● Atividades
**1)** Você pode reproduzir, do texto sobre os depoimentos dos ex-comandantes, o trecho que vai de "A suspeita não" até "há 100 anos.", inclusive?
**2)** Você pode dar continuidade ao texto sobre os depoimentos dos ex-comandantes a partir do ponto em que ele termina?

● Trecho da fonte
Os depoimentos dos ex-comandantes do Exército e da Aeronáutica elevaram e muito a gravidade da situação jurídica de Jair Bolsonaro no contexto da investigação da tentativa de golpe de estado.
Mas as oitivas do general Marco Antônio Freire Gomes e do tenente-brigadeiro Carlos de Almeida Baptista Júnior na Polícia Federal têm outro fator importantíssimo para o país: se colocam como marco democrático para a história das Forças Armadas no Brasil.
Desde o golpe de 1964 – que completa 60 anos neste mês, somado a todo histórico golpista das Forças Armadas -, há a forte suspeita de que esse espírito contrário à democracia permanece dentro do Exército, Marinha e Aeronáutica.
A suspeita não estava errada, como mostraram os anos Bolsonaro.
Setores do Exército, da Aeronáutica – e claramente da Marinha, por conta do lamentável comportamento do almirante Almir Garnier Santos em encontro com o ex-presidente – continuam sim com esse DNA golpista, que vem desde a “revolta paulista” de 1924, há 100 anos.

● Segmento de dados
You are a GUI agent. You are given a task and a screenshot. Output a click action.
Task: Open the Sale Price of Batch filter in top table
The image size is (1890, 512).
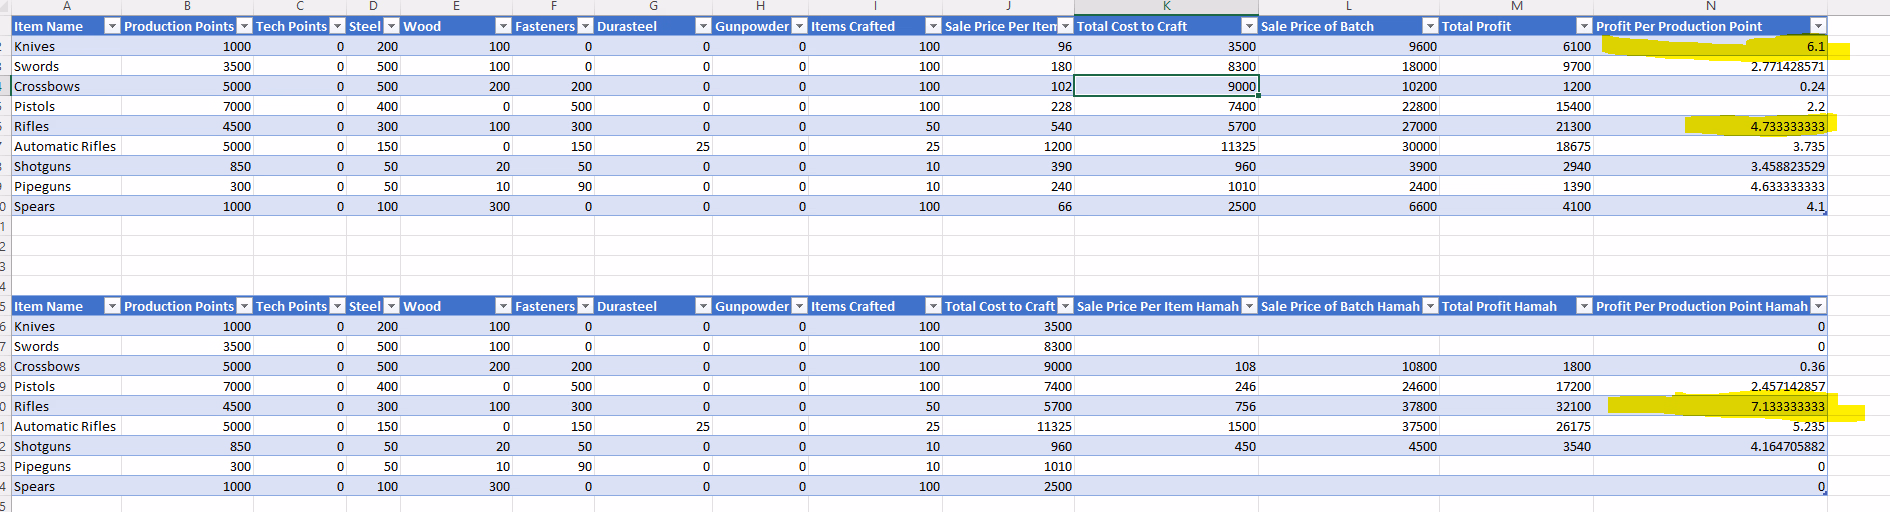[1430, 26]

● Lista de respostas
**1)**
A suspeita não estava errada, como mostraram os anos Bolsonaro.
Setores do Exército, da Aeronáutica – e claramente da Marinha, por conta do lamentável comportamento do almirante Almir Garnier Santos em encontro com o ex-presidente – continuam sim com esse DNA golpista, que vem desde a “revolta paulista” de 1924, há 100 anos.

**2)**
Ao mesmo tempo, é muito importante para a história do Brasil que dois dos três chefes das Forças Armadas tenham resolvido agir dentro dos limites constitucionais, em um momento de extrema tensão institucional e sob pressão do então presidente da República.
Freire Gomes afirmou, após ser instado a participar de um golpe por Jair Bolsonaro, que o “[Exército] não aceitaria qualquer ato de ruptura institucional”. O general ainda disse ao líder da extrema-direita que “não haveria mais o que fazer em relação ao resultado das eleições”, mostrando ao presidente que ele poderia ser responsabilizado caso mantivesse seu plano golpista.
É uma resposta corajosa. Revela que o militar tem o entendimento do seu papel institucional e os limites constitucionais que ele, como comandante do exército, deve impor às tropas.
Já o tenente-coronel Batista Júnior, então chefe da Aeronáutica, teve a mesma coragem do seu colega, o general Freire Gomes. Em frente a Jair Bolsonaro, afirmou que não haveria a hipótese de o presidente permanecer no poder após o fim do seu mandato, rechaçando um golpe de estado.
Sobre o comportamento do então comandante da marinha Almir Garnier Santos… bem, trata-se de algo realmente lamentável. O seu colega de Forças Armadas Freire Gomes relatou em depoimento que, quando Bolsonaro pediu ajuda dos comandantes para sua intentona golpista, o almirante teria colocado as tropas à disposição do então presidente da República.
É realmente assustador que, tanto tempo depois do golpe de 64, um chefe da Marinha esteja se comportando desta forma. No caso de Garnier, há ainda o agravante que ele permaneceu em silêncio em seu depoimento na Polícia Federal, deixando claro que ele de fato pode estar envolvido.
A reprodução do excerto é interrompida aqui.